Exercise =>
Reproduce every line of the records below word for word, leaving out the pictures.

Records for locating text and elements:
┌──

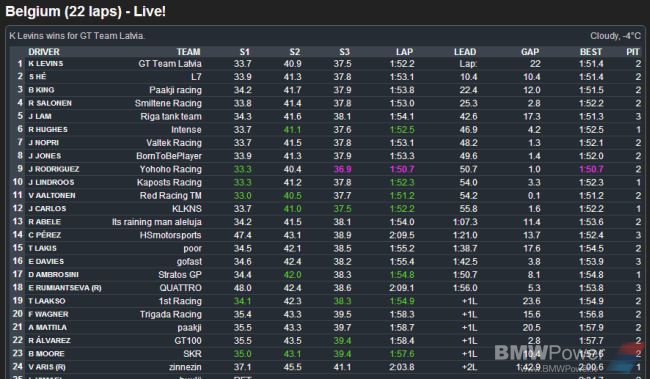Click the Belgium (22 laps) - Live! title
Image resolution: width=650 pixels, height=379 pixels.
pos(85,11)
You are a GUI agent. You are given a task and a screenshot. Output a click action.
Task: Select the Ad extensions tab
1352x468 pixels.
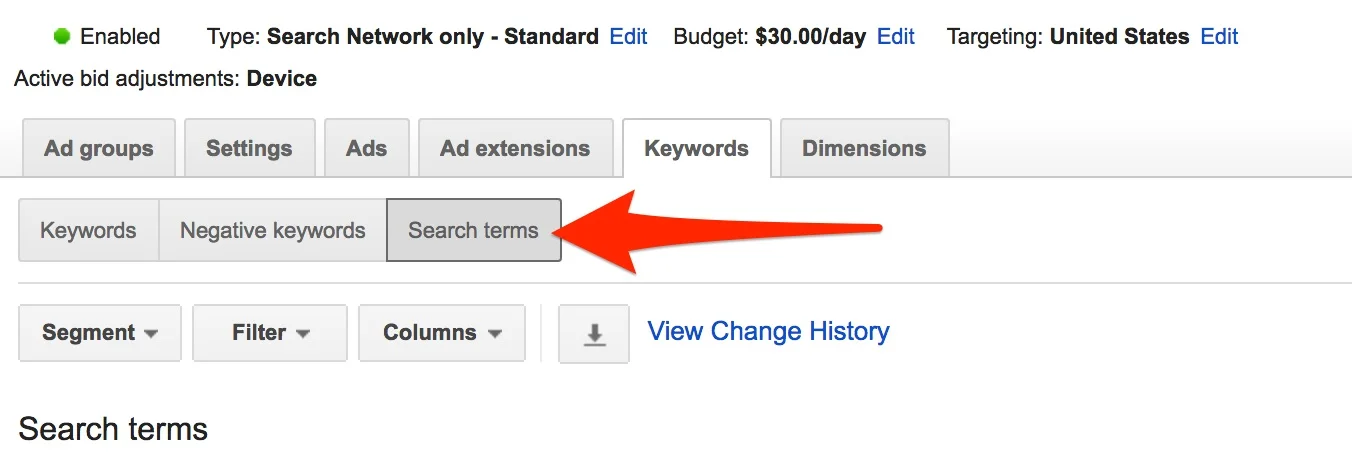coord(515,149)
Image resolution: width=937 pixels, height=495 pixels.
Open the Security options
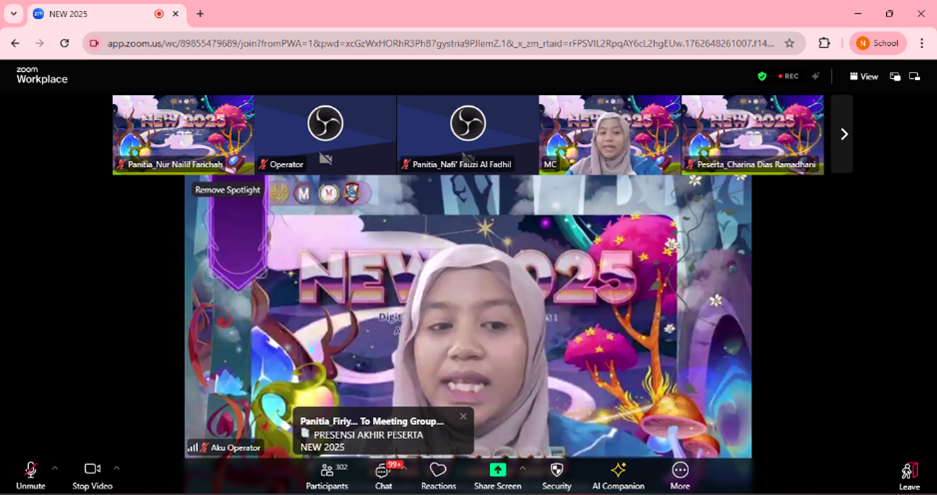[557, 475]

└──

In response =>
Click the Belgium (22 laps) - Live! title
Image resolution: width=650 pixels, height=379 pixels.
pos(85,11)
You are a GUI agent. You are given a task and a screenshot. Output a click action.
Task: Select the Ad extensions tab
1352x468 pixels.
coord(515,149)
Image resolution: width=937 pixels, height=495 pixels.
Open the Security options
[557, 475]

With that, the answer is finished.